:: WHAT NEEDS TO BE DONE ::
Print, word for word, the line containing "You are a GUI" and all lines beneath it to the end of the entries below. Pictures do not belong in the copy.

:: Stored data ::

⁂

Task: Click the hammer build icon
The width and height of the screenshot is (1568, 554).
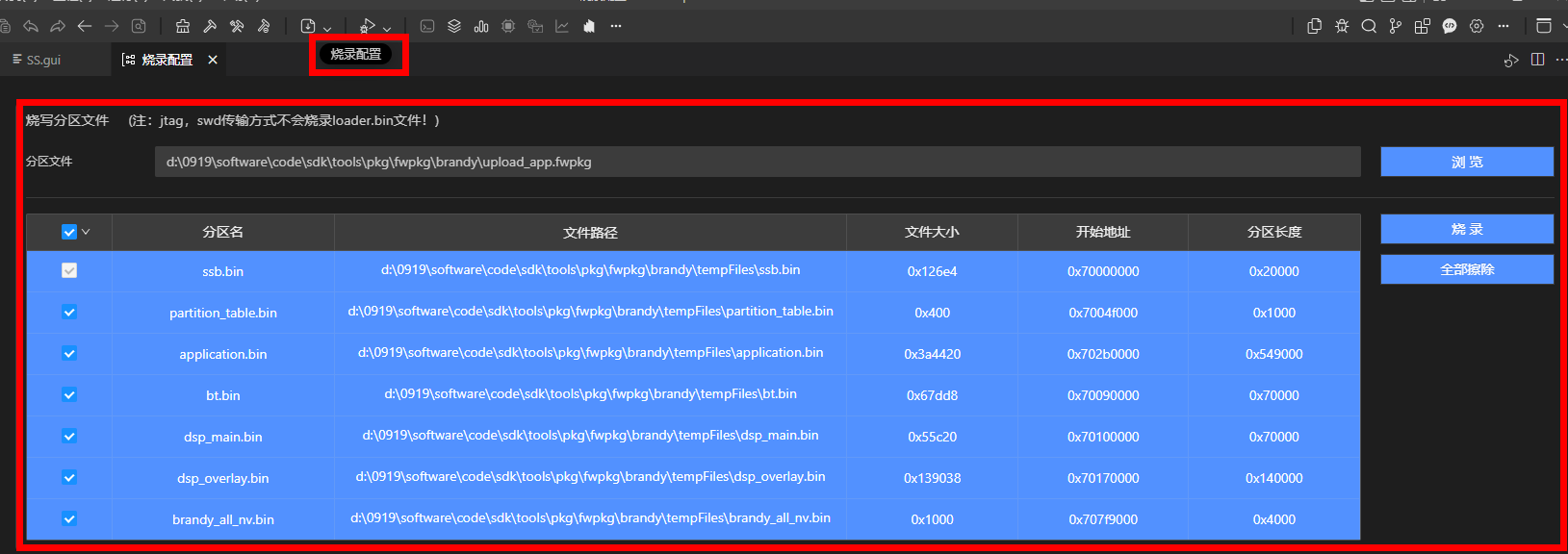Action: coord(210,26)
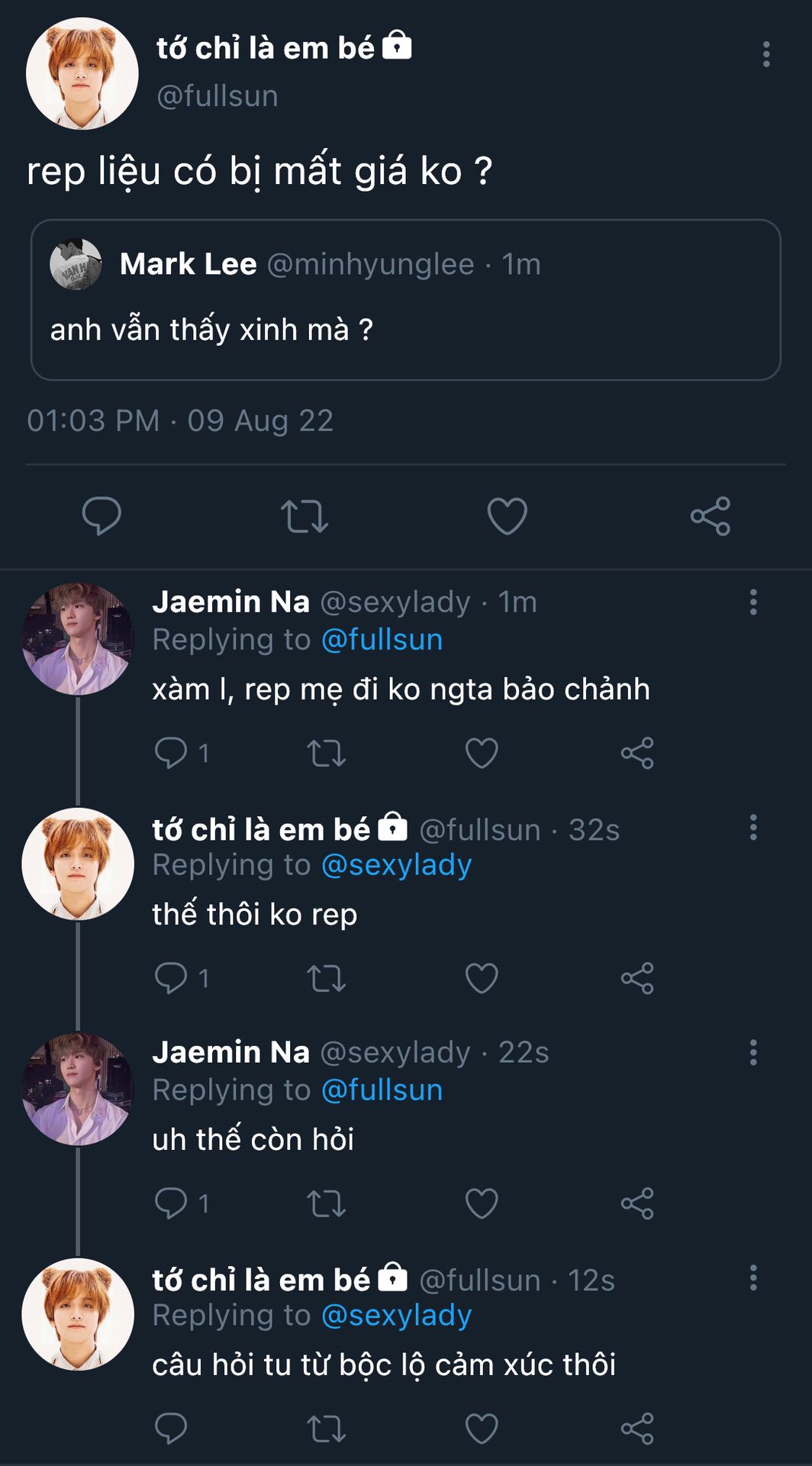The height and width of the screenshot is (1466, 812).
Task: Like Jaemin Na's 'xàm l' reply
Action: tap(482, 753)
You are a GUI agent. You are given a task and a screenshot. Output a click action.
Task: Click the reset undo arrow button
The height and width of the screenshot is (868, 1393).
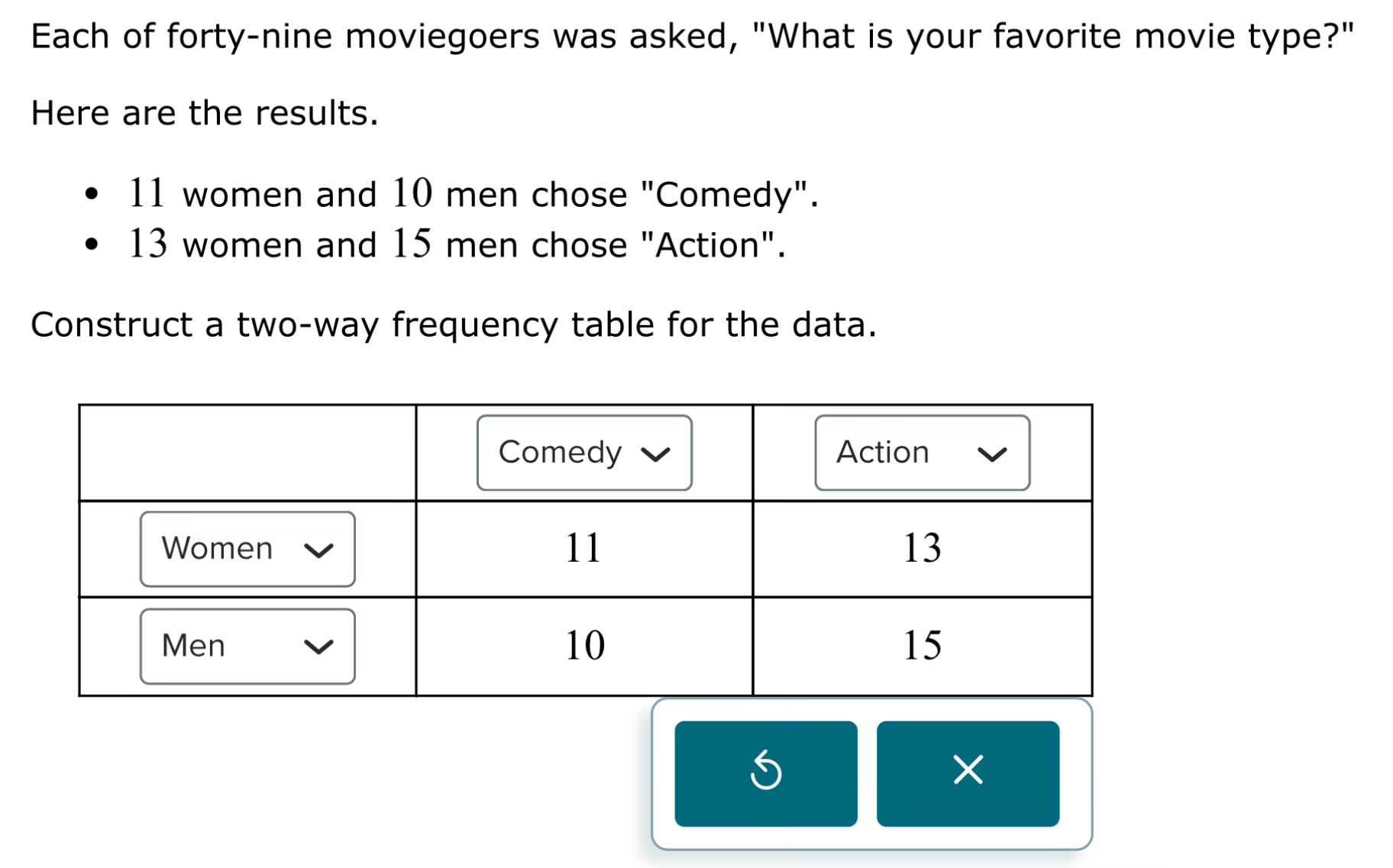pos(765,773)
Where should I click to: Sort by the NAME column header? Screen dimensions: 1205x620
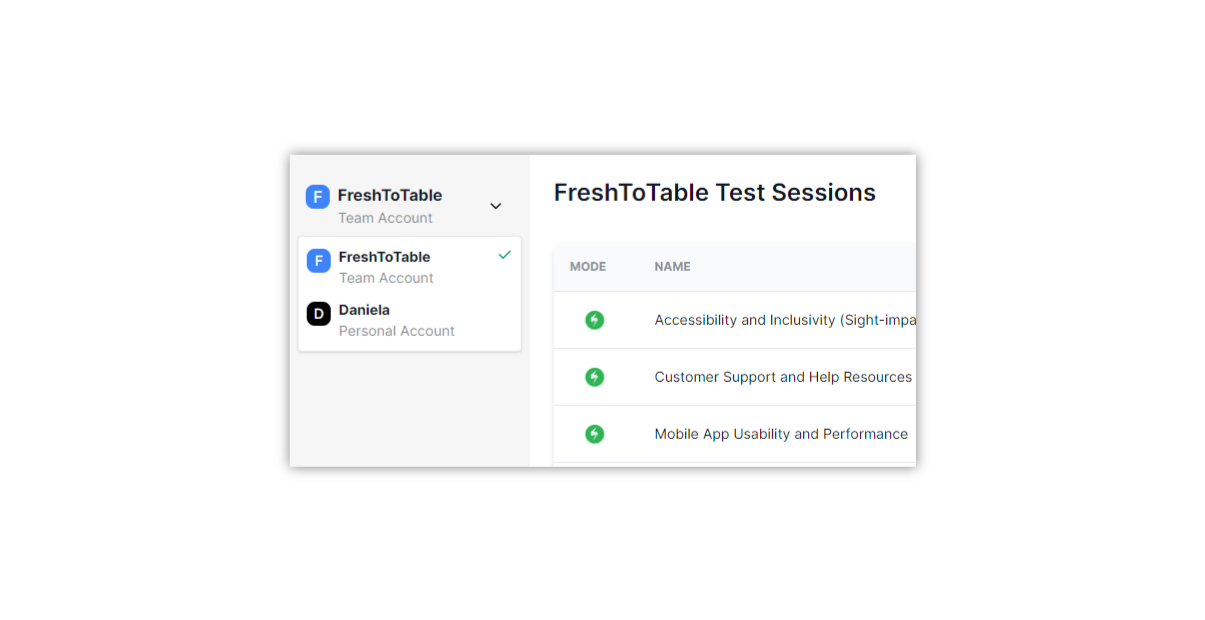[x=672, y=267]
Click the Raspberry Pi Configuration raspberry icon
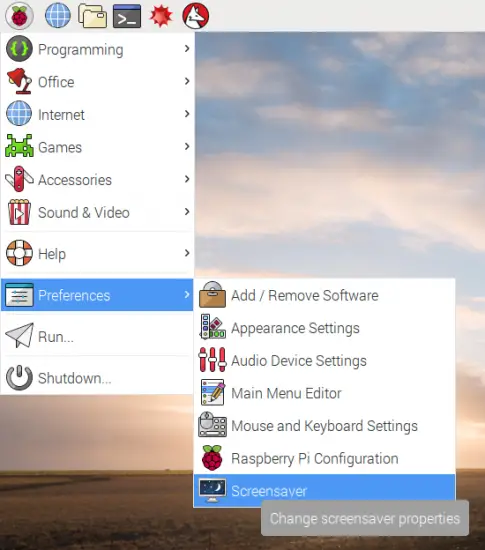The height and width of the screenshot is (550, 485). pyautogui.click(x=212, y=458)
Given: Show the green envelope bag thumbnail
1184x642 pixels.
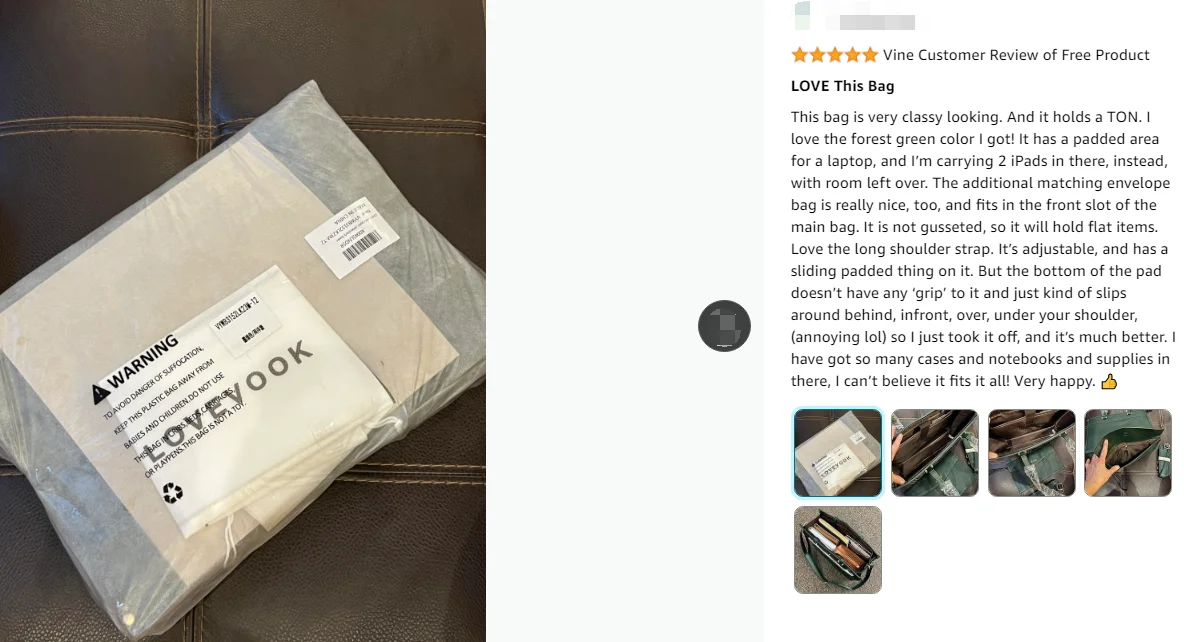Looking at the screenshot, I should click(x=1128, y=453).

⁂

:: EXERCISE ANSWER ::
You are a GUI agent. You are given a task and a screenshot. Output a click action.
Task: Click the reset undo arrow button
The height and width of the screenshot is (868, 1393).
pos(765,773)
Where should I click to: Sort by the NAME column header? Screen dimensions: 1205x620
[x=672, y=267]
Click the Raspberry Pi Configuration raspberry icon
The height and width of the screenshot is (550, 485). pyautogui.click(x=212, y=458)
Given: Show the green envelope bag thumbnail
1184x642 pixels.
Looking at the screenshot, I should click(x=1128, y=453).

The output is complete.